На улице никого. Только у дома Васьки Орехова развалилась свинья, выставила на солнце розовые соски на широком брюхе...

Ежели снять этот крест да в карман... Бросить нельзя. После школы бабка уж обязательно заглянет под рубаху. Если не окажется креста, взбучку даст, хоть из дому беги. В карман?.. А карманы неглубокие, легко может выпасть, а то и сам ненароком вытащишь вместе с ножиком или резинкой.

Лучше всего в щель куда припрятать, а на обратном пути надеть, честь честью явиться перед бабкой.

Родька остановился, торопливо принялся расстегивать ворот под галстуком. Но из дома Ореховых вышел Васька, Родькин дружок. Под бумажным затертым пиджаком у него новая рубаха, яркая, канареечного цвета, с другой не спутаешь. Даже галстук, много раз стиранный, вылинявший, бледней ее.

Васька окликнул:

– Эй, Родька! Сколько времени сейчас? У нас ходики третий день стоят. В школу-то еще не опоздали?

Подошел, поздоровался за руку.

– Ты какую-то икону нашел? Старухи за это тебе кланяться будут. Право слово, мать говорила.

Родька, отвернувшись, ловя под галстуком непослушные пуговицы, пряча покрасневшее от стыда лицо, зло ответил:

– Ты слушай больше бабью брехню.

– Так ты не нашел икону? Врут, значит.

– Подумаешь, какая-то доска... Да что ты ко мне пристал? Вот дам в нос!..

– Но-но, ты не шибко! – Но на всякий случай Васька отодвинулся подальше.

Спорить с Родькой он боялся. Где уж, когда даже девчонки дают сдачи. Васька низкоросл, узкогруд, маленькие уши с постоянным напряжением торчат на стриженой голове; его подвижное лицо по сравнению с ярко-желтой рубахой кажется сейчас бледным до зелени. Зато он пронырлив, все всегда узнает первым. Весь в свою мать, недаром же ту прозвали по Гумнищам Клавкой Сорокой.

Обиженно сопя, Васька зашагал рядом, до самой школы не обронил ни слова.

8

О кресте Родька скоро забыл. На переменках устраивал «кучу малу», лазал на березу «щупать» галочьи яйца...

Но вот кончился последний урок, по школьному пустырю неспокойными стайками разлетелись ребята в разные стороны. Родька снова вспомнил о кресте. Вспомнил, что надо идти домой, что бабка, прежде чем дать поесть, потребует: «Перекрести лоб». Васька Орехов, которому было по дороге, стал вдруг неприятен Родьке: «Опять начнет расспрашивать об иконе, пропади она пропадом, ему бы найти такое счастье...»
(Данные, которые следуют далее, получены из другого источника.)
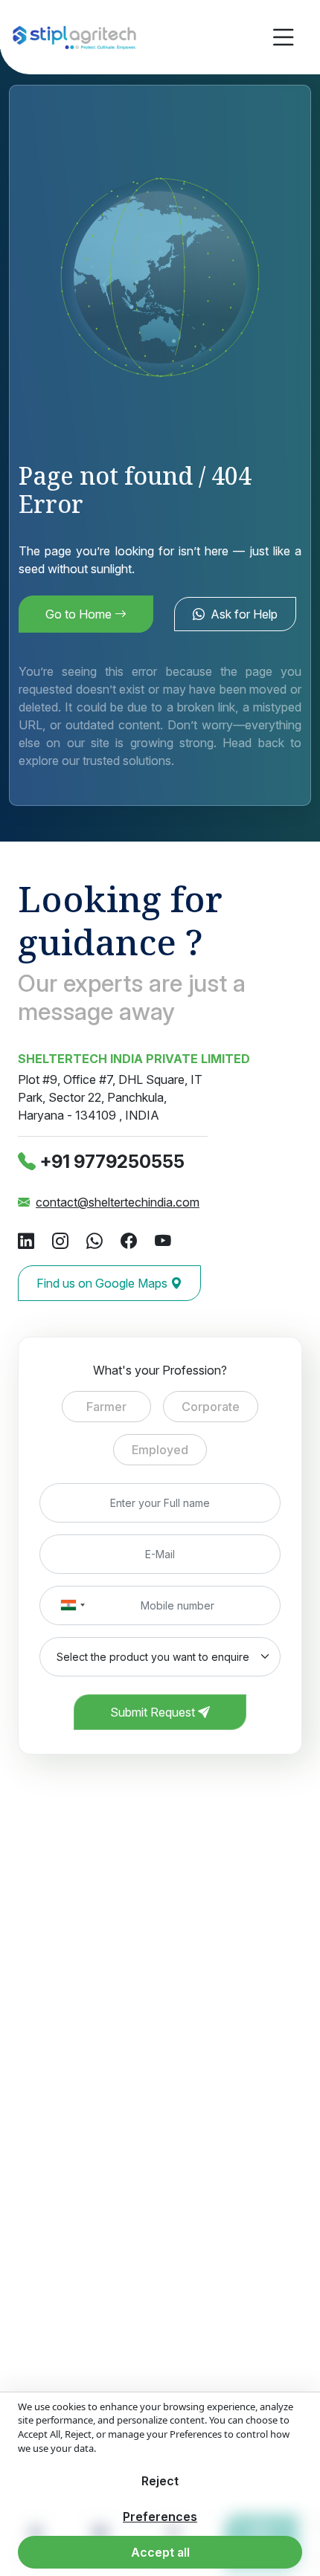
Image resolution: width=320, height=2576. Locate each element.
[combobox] (72, 1605)
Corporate (211, 1406)
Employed (160, 1449)
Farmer (106, 1406)
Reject (160, 2480)
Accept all (160, 2552)
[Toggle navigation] (283, 38)
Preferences (160, 2516)
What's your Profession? (160, 1370)
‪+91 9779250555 (112, 1161)
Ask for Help (244, 614)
На окраине пустыря Родька увидел старого Степу Казачка. Тот стоял, сунув одну руку в карман залатанных штанов, другой щипал жидкую – десяток оловянного цвета волосков – бородку.

Когда Родька приблизился, Степа Казачок почему-то смутился, поправил на голове рыжую кепку с тяжелым, словно непропеченная оладья, козырьком, неуверенно переступил с ноги на ногу.
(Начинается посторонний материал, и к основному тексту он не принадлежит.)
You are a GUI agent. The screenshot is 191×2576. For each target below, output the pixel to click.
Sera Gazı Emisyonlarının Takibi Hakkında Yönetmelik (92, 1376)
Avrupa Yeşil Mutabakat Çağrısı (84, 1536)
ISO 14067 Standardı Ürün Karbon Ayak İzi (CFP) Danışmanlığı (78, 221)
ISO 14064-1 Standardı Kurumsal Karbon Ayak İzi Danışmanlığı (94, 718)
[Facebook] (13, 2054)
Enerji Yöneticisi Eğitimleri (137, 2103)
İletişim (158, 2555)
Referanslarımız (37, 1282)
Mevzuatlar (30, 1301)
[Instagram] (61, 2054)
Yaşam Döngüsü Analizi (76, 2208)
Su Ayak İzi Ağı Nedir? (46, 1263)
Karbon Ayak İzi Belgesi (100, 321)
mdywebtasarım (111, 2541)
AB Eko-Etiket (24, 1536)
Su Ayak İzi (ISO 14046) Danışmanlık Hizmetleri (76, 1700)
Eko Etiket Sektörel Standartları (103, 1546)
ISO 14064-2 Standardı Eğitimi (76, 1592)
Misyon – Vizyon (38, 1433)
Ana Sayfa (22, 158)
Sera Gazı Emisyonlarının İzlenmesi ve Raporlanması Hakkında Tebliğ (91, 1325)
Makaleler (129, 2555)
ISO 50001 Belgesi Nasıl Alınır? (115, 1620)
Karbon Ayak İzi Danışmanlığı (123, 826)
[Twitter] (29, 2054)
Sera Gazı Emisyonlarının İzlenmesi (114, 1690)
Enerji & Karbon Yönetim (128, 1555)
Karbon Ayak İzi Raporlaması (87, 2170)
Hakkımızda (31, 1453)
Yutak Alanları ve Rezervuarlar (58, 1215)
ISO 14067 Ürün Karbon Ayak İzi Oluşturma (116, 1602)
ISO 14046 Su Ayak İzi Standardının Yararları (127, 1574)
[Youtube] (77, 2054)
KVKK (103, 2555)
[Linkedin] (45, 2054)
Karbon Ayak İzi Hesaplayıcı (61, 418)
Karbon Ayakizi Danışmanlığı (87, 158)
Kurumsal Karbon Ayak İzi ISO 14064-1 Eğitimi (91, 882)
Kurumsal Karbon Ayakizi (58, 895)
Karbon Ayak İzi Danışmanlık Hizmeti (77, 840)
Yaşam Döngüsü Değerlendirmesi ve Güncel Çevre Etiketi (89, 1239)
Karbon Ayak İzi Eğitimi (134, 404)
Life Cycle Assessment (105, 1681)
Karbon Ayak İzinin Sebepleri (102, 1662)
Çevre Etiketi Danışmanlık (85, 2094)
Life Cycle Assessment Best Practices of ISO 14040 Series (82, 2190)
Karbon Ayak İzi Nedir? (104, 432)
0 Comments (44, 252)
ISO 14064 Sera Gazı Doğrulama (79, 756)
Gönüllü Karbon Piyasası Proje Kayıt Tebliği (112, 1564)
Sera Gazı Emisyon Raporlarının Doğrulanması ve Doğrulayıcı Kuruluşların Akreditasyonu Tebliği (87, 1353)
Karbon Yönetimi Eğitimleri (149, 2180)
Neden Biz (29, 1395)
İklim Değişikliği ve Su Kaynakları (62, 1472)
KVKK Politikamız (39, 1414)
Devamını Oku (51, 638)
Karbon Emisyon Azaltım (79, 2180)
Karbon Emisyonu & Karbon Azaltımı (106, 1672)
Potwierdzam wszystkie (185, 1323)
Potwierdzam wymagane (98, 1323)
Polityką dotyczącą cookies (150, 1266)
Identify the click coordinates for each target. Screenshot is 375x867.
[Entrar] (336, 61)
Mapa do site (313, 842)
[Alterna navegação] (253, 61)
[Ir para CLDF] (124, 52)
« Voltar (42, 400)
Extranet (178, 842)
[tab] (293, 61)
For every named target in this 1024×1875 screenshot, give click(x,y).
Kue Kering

– Родя... Сынок, ты того...

Васька Орехов, рассказывавший Родьке, как председатель колхоза Иван Макарович учил бригадира Федора объезжать жеребца Шарапа, замолчав, навострив уши, уставился на старика Степана. Тот недовольно на него покосился.
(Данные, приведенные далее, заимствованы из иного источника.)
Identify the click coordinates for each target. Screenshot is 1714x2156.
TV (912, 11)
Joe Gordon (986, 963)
– Родька, ты, брат, вот что... Я тебе тут, на-кося, гостинец приберег...

Степан Казачок с готовностью вытащил из кармана захватанный бумажный кулек.

– Бери, брат, бери... Тут это – конфеты, сласть... Доброму человеку разве жалко. На трешницу купил.

Заскорузлая рука протянула кулек. Родька багрово вспыхнул. Он не понимал, почему дают ему конфеты, но чувствовал – неспроста. Замусоленный бумажный кулек, икона, которую он нашел под берегом, крест на шее, бабкино домогание крестить лоб – все, должно быть, связано в один таинственный узелок. Он сердито отвернулся.

– Что я, побирушка какой? Сам ешь.

– Да ты не серчай, я тебе от души... Экой ты, право... – На темном, с дымной бородкой и спеченными губами лице Степы Казачка выразилась жалкая растерянность.

– Раз дают, Родька, чего отказываешься? – заступился за Казачка Васька.

– Ты-то чего пристал? – цыкнул Родька.

– Верно, братец, верно, – обрадованно поддержал дед Степан. – Иди-ка ты, молодец, своей дорогой, не встревай в чужие дела. Иди с богом. – Он снова повернулся к Родьке. – Мне бы, родной человек, парочку словечек сказать тебе надо.

– Больно мне нужно, – презрительно фыркнул Васька, – На ваши конфеты, небось, не позарюсь.

Он пошел вперед, независимо сунув руки в карманы, покачивая узкими плечами, но стриженый затылок, острые, торчащие в стороны уши выдавали и обиду и любопытство: Ваське всей душой хотелось послушать, о чем это будет толковать старик Казачок с Родькой.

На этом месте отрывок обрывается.